Ghana is a gold state with no oil, and so I think that this particular theory might not be right.

Wayne

In respect of gold helping South Africa it's not such a clear cut scenario.

During the Great Depression the gold price did rise and help the country maintain it's foreign earnings and industry more successfully relative to other parts of the world. So in that regard it helped.

On the other hand there's never really been a major benefication industry locally after it (e.g. jewellery manufacturing). The growth in non-mining industry tended to arise independently of it as well. The second world war fro example saw double digit annual economic growth rates due to huge foreign demand for SA manufactured goods then.

It's been an important forex earner though and as Abiola notes, it did fund the Apartheid Government partly. But it also subjected the country to commodity price fluctuations that affected its currency and economy. Past mining houses also had links to Government officials - and corrupt mining magnates like Brett Kebble and his dubious family members keep the trend up today.

Abiola Lapite

"Ghana is a gold state with no oil, and so I think that this particular theory might not be right."

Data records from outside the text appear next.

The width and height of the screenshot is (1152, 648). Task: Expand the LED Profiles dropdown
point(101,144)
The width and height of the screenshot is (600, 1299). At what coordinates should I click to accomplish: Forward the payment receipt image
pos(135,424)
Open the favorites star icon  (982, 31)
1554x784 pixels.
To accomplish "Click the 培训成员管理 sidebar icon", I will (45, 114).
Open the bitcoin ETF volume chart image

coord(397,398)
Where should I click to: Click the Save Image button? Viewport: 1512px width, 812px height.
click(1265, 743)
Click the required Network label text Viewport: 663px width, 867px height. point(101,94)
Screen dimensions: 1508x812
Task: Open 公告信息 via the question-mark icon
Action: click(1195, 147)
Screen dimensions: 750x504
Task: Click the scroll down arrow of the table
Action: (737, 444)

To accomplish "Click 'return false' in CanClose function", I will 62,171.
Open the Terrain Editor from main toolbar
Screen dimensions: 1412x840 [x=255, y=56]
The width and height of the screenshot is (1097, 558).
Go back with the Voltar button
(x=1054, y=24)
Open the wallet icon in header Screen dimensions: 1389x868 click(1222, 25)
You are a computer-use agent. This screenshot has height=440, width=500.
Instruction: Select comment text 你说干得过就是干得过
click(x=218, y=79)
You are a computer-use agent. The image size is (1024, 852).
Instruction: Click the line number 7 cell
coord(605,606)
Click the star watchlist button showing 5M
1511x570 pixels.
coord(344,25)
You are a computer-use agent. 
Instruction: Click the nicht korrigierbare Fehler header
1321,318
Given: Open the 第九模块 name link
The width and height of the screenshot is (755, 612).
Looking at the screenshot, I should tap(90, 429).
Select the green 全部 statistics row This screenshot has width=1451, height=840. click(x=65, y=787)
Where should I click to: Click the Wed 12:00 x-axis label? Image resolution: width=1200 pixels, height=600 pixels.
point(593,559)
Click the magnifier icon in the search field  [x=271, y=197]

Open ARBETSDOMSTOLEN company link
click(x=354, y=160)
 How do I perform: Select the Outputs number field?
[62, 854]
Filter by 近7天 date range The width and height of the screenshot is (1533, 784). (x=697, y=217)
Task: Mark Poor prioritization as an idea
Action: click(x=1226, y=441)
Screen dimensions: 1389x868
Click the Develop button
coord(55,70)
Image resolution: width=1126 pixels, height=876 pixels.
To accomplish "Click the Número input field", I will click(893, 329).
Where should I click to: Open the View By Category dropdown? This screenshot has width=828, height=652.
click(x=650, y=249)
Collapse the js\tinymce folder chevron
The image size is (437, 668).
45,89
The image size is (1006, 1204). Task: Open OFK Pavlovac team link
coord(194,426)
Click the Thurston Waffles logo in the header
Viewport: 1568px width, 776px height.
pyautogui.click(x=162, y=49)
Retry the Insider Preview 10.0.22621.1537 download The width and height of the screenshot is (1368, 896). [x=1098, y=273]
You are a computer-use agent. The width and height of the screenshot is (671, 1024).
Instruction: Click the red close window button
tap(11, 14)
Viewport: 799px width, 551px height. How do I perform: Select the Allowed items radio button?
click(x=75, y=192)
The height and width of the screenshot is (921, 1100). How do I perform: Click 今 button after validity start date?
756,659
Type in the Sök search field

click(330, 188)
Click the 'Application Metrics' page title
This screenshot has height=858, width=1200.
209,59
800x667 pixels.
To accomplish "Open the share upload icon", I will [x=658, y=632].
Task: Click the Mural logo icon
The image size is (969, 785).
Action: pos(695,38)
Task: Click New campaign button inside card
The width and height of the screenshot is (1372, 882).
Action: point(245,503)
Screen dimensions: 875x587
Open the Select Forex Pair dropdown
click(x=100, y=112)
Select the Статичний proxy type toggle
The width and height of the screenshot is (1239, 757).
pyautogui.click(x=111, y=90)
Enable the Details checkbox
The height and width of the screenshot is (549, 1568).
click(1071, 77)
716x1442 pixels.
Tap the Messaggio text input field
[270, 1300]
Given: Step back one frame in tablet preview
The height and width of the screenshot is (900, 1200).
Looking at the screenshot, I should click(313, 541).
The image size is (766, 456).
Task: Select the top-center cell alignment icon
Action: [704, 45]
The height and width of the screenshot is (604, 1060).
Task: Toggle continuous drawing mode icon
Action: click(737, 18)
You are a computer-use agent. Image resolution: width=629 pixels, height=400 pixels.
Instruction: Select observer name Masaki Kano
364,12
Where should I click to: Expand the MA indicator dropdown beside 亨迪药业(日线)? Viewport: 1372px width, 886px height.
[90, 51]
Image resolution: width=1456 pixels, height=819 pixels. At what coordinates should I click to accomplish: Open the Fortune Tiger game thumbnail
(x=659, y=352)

I don't see anything in Ghana's history that contradicts what I've said. As a down to earth economic matter, it is a fact that sudden wealth from natural resources has a negative effect on other domestic export sectors due to an appreciation in the exchange rate, while it is difficult for most governments to resist the temptation to commit to new spending that stops being affordable once the boom ends (as it always does). Even the Norwegians are finding it difficult to resist this temptation, petrol fund notwithstanding, and Oslo is infamous for its exorbitant prices. Gold at least has the advantage to the local economy of being labor intensive when it's located deep beneath the earth as in SA, so at least some of the wealth gets spread beyond whichever bunch of crooks is currently manning the tiller, and for an actual hard day's work, rather than merely for being born a Saudi, a Venezuelan or whatever.

"But it also subjected the country to commodity price fluctuations that affected its currency and economy. "

Nevertheless, for the 40 years, from the early 1930s until John Vorster's government in the 1970s, the terms of trade moved in South Africa's direction, and it was all that gold which made it possible for successive National Party governments to thumb their noses at the world even while white South Africans enjoyed the sharply rising standard of living which made the place attractive for yet more whites to immigrate to. In fact, it's reasonable to say that it was South Africa's deteriorating terms of trade which pushed the Nationalist leadership to begin waking up from the fantasy that grand apartheid could remain viable indefinitely - hence Vorster's attempts at diplomacy with neighboring countries, his abandonment of Ian Smith, and the recognition of the black trade unions without which the anti-apartheid movement of the 1980s would not have been imaginable.

Wayne

I'll agree on that. Reality and perception were often two very different things when it came to the Apartheid government and allowed rhetoric. I don't think the Nats and many white South Africans were alone in that type of economic thinking either.